2. En la calle, evita el sol
Cuando las temperaturas son elevadas, conviene reducir la exposición directa al sol, especialmente durante las horas centrales del día.
Siempre que sea posible, hay que buscar espacios de sombra, llevar ropa ligera y transpirable, utilizar gorra o sombrero y proteger la piel con crema solar.
También es recomendable planificar los desplazamientos para evitar las franjas horarias con más calor y buscar espacios climatizados cuando sea necesario.
3. En el trabajo, evita riesgos
Las personas que trabajan al aire libre o en espacios con temperaturas elevadas deben extremar las precauciones.
Es importante adaptar los horarios y las tareas cuando sea posible, hacer pausas frecuentes en espacios frescos y beber agua regularmente.
Una correcta planificación ayuda a reducir los riesgos asociados a la exposición prolongada al calor durante la jornada laboral.
4. Limita la actividad física
Hacer ejercicio intenso durante las horas de más calor puede aumentar el riesgo de sufrir un problema relacionado con las altas temperaturas.
Se recomienda practicar deporte en las horas más frescas del día, reducir la intensidad de la actividad y hacer pausas frecuentes para descansar e hidratarse.
Ante síntomas como cansancio excesivo, mareo, dolor de cabeza o debilidad, hay que detener la actividad.
5. Hidrátate a menudo
Beber agua con frecuencia es fundamental para mantener una buena hidratación, aunque no se tenga sensación de sed.
El agua debe ser la bebida principal durante los días de calor. También es recomendable incorporar alimentos con un alto contenido de agua, como frutas y verduras.
Hay que evitar el consumo excesivo de bebidas alcohólicas o con mucho azúcar, ya que pueden favorecer la deshidratación.

6. Protéjase del calor también durante la noche
Las altas temperaturas no solo afectan durante el día. Las noches tórridas también pueden dificultar el descanso y afectar la calidad del sueño, especialmente cuando el calor se mantiene durante varios días seguidos.
Para favorecer un mejor descanso, es recomendable ventilar el hogar durante la noche, abriendo las ventanas para facilitar la circulación del aire, especialmente si están situadas en puntos opuestos de la casa. También es preferible escoger para dormir la estancia más fresca y mejor ventilada de la vivienda y, si es posible, situarse en espacios de los pisos inferiores, donde la temperatura acostumbra a ser más baja.
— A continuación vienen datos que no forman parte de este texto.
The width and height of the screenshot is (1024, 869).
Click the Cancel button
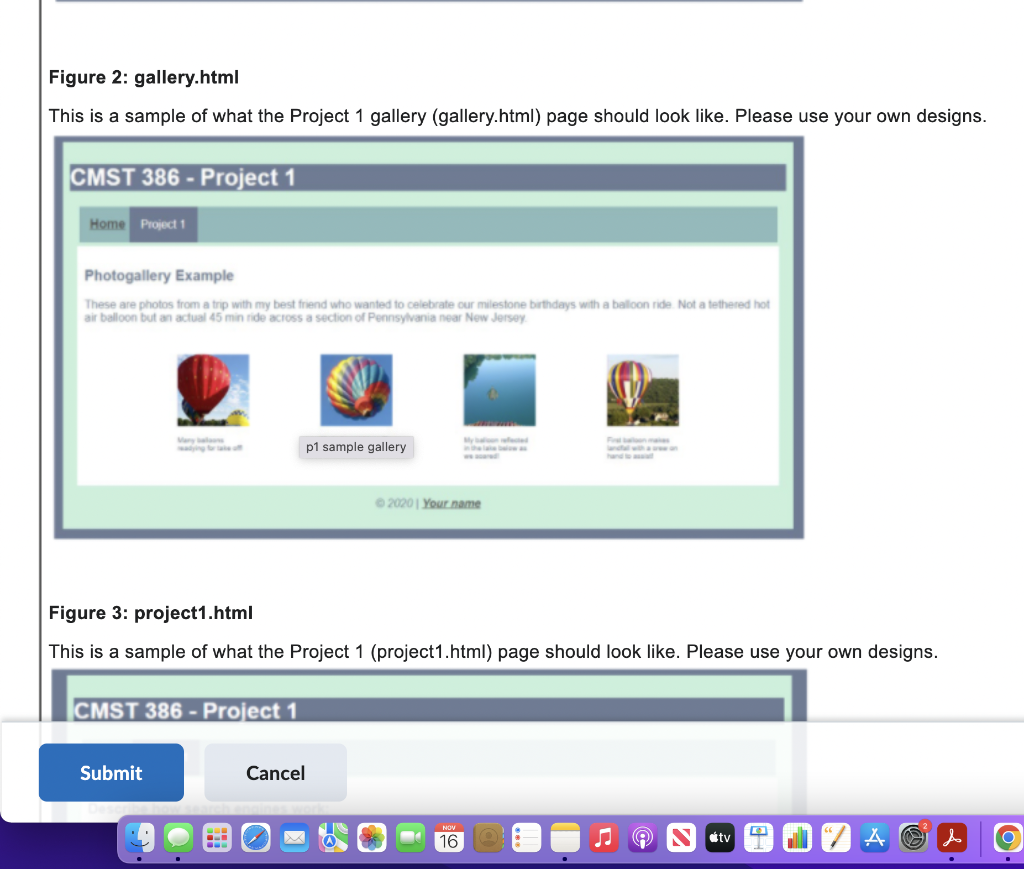[x=275, y=772]

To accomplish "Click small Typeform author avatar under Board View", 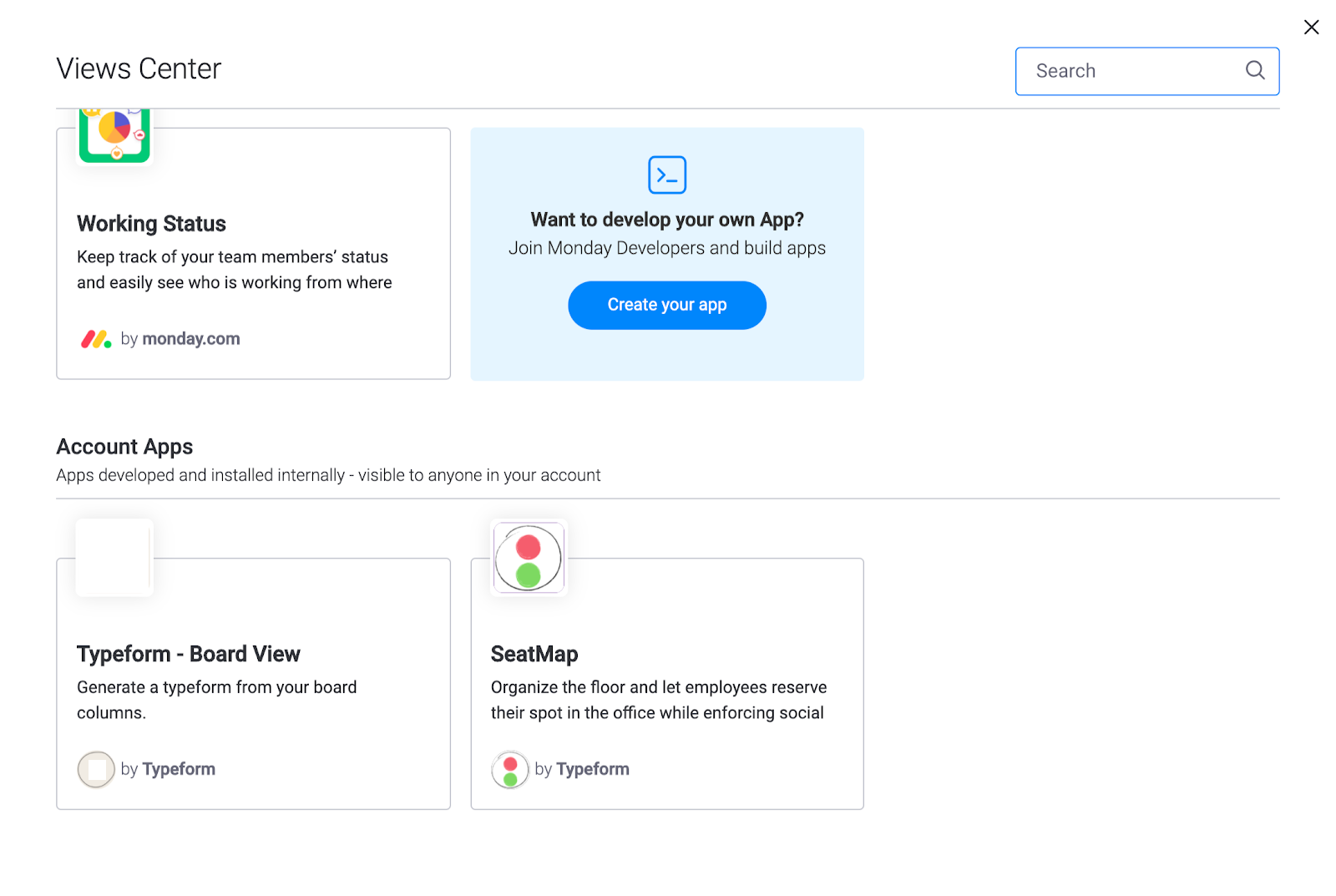I will coord(96,769).
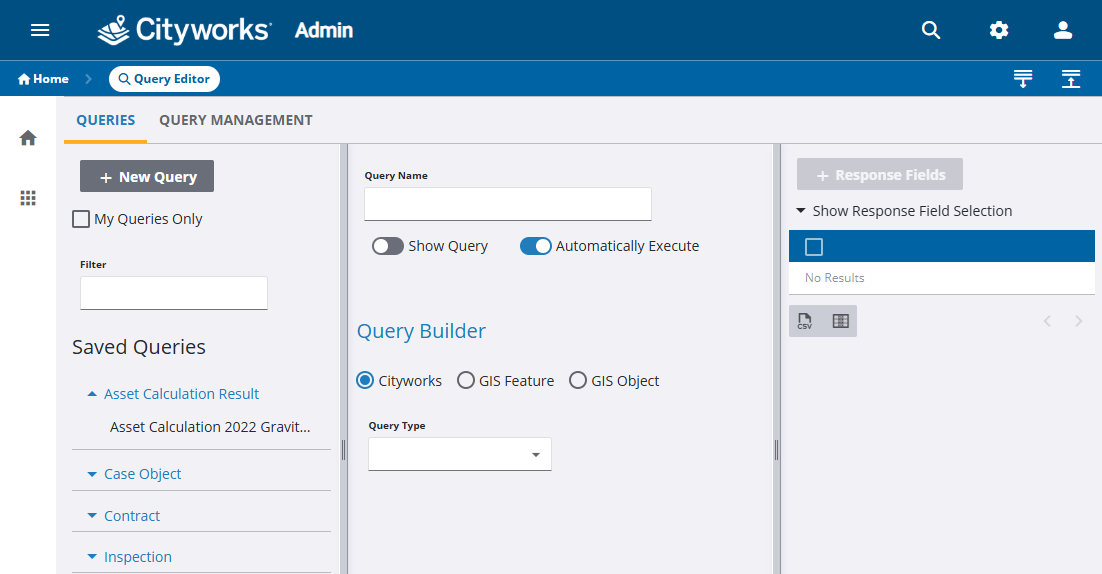Open the apps grid icon in sidebar
The height and width of the screenshot is (574, 1102).
pos(28,198)

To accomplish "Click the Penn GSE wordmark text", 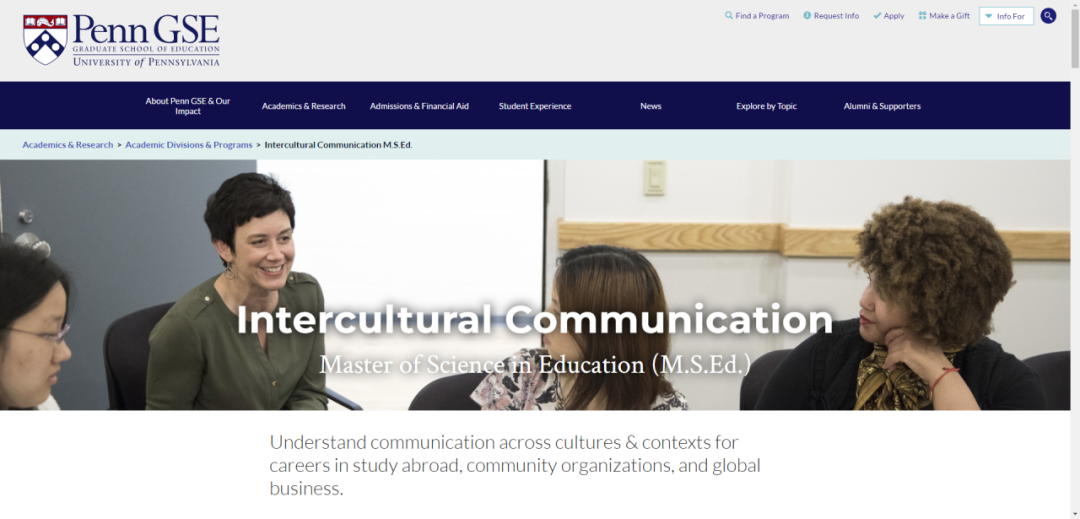I will tap(146, 30).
También puede ser útil utilizar un ventilador o, si se dispone de aire acondicionado, encenderlo un rato antes de ir a dormir y programar su apagado.
Además, es recomendable evitar fuentes de calor innecesarias, como los aparatos electrónicos conectados, optar por bombillas LED y utilizar ropa de cama ligera y transpirable. Para cenar, es preferible elegir comidas ligeras y frescas, y una ducha con agua tibia antes de ir a la cama puede ayudar a reducir la sensación de calor y favorecer el confort.
Otras recomendaciones para afrontar los episodios de calor intenso
El calor puede afectar a todo el mundo, pero no todas las personas tienen el mismo riesgo ante un episodio de temperaturas elevadas. Las personas mayores, los niños pequeños, las embarazadas y las personas con enfermedades crónicas pueden ser especialmente vulnerables a los efectos del calor y requieren una atención especial.

Durante los días más calurosos, es importante estar pendiente de familiares, vecinos o personas del entorno que puedan necesitar más apoyo, especialmente si viven solas. Comprobar que disponen de un espacio fresco, que beben suficiente agua y que se encuentran bien puede ayudar a prevenir situaciones de riesgo.
También es recomendable consultar la previsión meteorológica y los avisos por calor intenso, planificar las actividades en las horas más adecuadas y aprovechar los espacios frescos o refugios climáticos cuando sea necesario.
Reconocer las señales de alerta es clave: el mareo, la debilidad intensa, el dolor de cabeza, las náuseas, la confusión o una temperatura corporal muy elevada pueden indicar un problema relacionado con el calor. Ante un posible golpe de calor, hay que actuar con rapidez y pedir ayuda sanitaria.